Modeling and Experimental Validation of Large Scale Fluorescence Sensor Networks

Fluorescence microscopy is by far the dominant assay used to measure molecular scale interactions in a wide range of disciplines including biochemistry, biophysics, bioengineering, biomedical imaging and clinical diagnostics. However, the technique can probe only a small number of molecular interactions with previous attempts at detecting more than 11 fluorophores simultaneously resulting in barcodes that are too big for in vivo analysis, expensive and involve time-consuming detection schemes. Here, we create DNA self-assembled Resonance Energy Transfer networks that generate a unique time-resolved fluorescence signature when probed by a series of light pulses. An experimentally informed theoretical model predicts that networks containing up to 125 fluorophores may be distinguished from other extremely similar networks. Through the largest experimental survey of RET networks, we demonstrate that minor changes made to the RET network result in a unique, experimentally resolvable optical signature.
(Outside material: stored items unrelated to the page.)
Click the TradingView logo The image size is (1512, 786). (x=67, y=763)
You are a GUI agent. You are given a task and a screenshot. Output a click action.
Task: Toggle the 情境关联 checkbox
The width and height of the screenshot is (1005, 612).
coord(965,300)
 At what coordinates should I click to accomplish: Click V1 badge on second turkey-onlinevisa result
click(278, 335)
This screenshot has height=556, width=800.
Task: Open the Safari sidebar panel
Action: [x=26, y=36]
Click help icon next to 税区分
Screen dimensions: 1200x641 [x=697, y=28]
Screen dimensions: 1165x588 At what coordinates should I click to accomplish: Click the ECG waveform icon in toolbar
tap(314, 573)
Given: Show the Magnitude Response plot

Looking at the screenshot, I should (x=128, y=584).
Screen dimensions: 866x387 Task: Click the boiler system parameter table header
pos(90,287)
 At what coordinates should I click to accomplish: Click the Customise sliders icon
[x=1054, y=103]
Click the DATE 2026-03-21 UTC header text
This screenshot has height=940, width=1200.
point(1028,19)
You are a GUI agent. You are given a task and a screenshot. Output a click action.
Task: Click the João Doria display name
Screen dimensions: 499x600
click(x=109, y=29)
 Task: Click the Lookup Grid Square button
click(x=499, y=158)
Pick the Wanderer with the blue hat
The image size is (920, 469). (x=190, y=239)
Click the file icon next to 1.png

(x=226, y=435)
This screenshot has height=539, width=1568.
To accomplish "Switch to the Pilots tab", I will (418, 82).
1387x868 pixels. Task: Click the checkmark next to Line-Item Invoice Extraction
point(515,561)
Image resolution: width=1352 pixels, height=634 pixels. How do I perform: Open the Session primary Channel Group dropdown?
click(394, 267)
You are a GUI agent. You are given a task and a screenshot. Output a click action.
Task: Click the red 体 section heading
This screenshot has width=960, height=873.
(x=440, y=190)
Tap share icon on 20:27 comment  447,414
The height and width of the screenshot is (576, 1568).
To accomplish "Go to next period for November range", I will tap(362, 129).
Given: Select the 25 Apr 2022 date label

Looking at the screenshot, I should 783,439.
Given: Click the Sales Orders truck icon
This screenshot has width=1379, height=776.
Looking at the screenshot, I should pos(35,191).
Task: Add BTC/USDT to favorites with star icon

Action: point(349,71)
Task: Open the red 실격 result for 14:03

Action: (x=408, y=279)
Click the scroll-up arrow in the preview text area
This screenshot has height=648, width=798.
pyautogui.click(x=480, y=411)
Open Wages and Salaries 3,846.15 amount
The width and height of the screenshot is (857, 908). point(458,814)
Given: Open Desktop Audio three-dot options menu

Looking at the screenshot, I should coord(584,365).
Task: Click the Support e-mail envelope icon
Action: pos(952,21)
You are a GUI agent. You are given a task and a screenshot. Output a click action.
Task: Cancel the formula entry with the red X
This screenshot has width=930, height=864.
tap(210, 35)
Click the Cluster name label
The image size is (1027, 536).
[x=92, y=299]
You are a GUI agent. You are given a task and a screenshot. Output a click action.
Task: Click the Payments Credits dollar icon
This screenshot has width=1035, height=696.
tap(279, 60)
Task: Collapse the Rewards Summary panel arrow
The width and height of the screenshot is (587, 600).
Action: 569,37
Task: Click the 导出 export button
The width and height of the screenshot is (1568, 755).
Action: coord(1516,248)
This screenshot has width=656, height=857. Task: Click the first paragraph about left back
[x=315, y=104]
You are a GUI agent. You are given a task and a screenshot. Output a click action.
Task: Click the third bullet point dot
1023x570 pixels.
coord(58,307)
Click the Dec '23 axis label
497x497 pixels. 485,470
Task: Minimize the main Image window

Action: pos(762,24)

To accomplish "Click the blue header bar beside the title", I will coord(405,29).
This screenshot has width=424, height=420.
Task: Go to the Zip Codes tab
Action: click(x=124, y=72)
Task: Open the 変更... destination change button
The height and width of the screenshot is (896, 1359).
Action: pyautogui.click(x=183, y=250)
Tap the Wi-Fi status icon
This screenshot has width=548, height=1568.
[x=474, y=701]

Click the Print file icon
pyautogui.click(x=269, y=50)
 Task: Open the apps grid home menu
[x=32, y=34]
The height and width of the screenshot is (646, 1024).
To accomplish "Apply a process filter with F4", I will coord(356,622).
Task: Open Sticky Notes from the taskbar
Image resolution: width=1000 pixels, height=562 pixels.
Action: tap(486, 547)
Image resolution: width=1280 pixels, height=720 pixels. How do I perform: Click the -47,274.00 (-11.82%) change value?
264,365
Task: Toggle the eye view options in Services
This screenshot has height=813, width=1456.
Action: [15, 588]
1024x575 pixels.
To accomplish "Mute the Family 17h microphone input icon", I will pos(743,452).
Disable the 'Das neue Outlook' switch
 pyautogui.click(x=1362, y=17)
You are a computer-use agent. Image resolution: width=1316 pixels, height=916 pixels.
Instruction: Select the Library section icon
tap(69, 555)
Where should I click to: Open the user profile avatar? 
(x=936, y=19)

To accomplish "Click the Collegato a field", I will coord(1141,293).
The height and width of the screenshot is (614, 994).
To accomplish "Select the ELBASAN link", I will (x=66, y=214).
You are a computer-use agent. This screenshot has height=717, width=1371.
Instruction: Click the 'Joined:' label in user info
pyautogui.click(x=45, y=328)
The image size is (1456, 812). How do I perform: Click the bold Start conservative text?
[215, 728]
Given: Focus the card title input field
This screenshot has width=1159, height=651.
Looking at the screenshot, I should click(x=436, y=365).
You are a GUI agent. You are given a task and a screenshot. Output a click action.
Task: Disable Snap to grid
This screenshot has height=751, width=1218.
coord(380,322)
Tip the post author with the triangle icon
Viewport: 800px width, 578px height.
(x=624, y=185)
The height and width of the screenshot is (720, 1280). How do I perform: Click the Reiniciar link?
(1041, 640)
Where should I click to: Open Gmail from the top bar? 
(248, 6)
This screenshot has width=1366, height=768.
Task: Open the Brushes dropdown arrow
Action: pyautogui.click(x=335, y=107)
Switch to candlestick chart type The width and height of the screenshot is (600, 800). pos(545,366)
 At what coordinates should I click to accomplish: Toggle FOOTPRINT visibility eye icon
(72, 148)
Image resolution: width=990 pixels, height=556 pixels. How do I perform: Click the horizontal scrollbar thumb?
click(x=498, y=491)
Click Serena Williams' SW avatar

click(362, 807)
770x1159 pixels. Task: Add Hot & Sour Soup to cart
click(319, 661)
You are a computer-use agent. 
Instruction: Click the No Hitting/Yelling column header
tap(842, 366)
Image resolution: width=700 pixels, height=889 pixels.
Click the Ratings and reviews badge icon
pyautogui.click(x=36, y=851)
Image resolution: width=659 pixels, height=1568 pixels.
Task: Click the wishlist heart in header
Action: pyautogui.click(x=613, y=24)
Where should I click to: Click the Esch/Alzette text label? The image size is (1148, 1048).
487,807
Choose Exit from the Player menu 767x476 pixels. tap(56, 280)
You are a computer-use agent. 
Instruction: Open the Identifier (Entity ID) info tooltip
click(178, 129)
We show that we can generate over 300 unique signatures using only 3 fluorophores. Furthermore, from 1296 time-resolved fluorescence signatures, we show that the optical signatures are reproducible 99.48% of the time. The ability to simultaneously detect multiple biological entities, the high spatial information density and the high repeatability of the synthetic RET networks will potentially find use in many biological and clinical applications.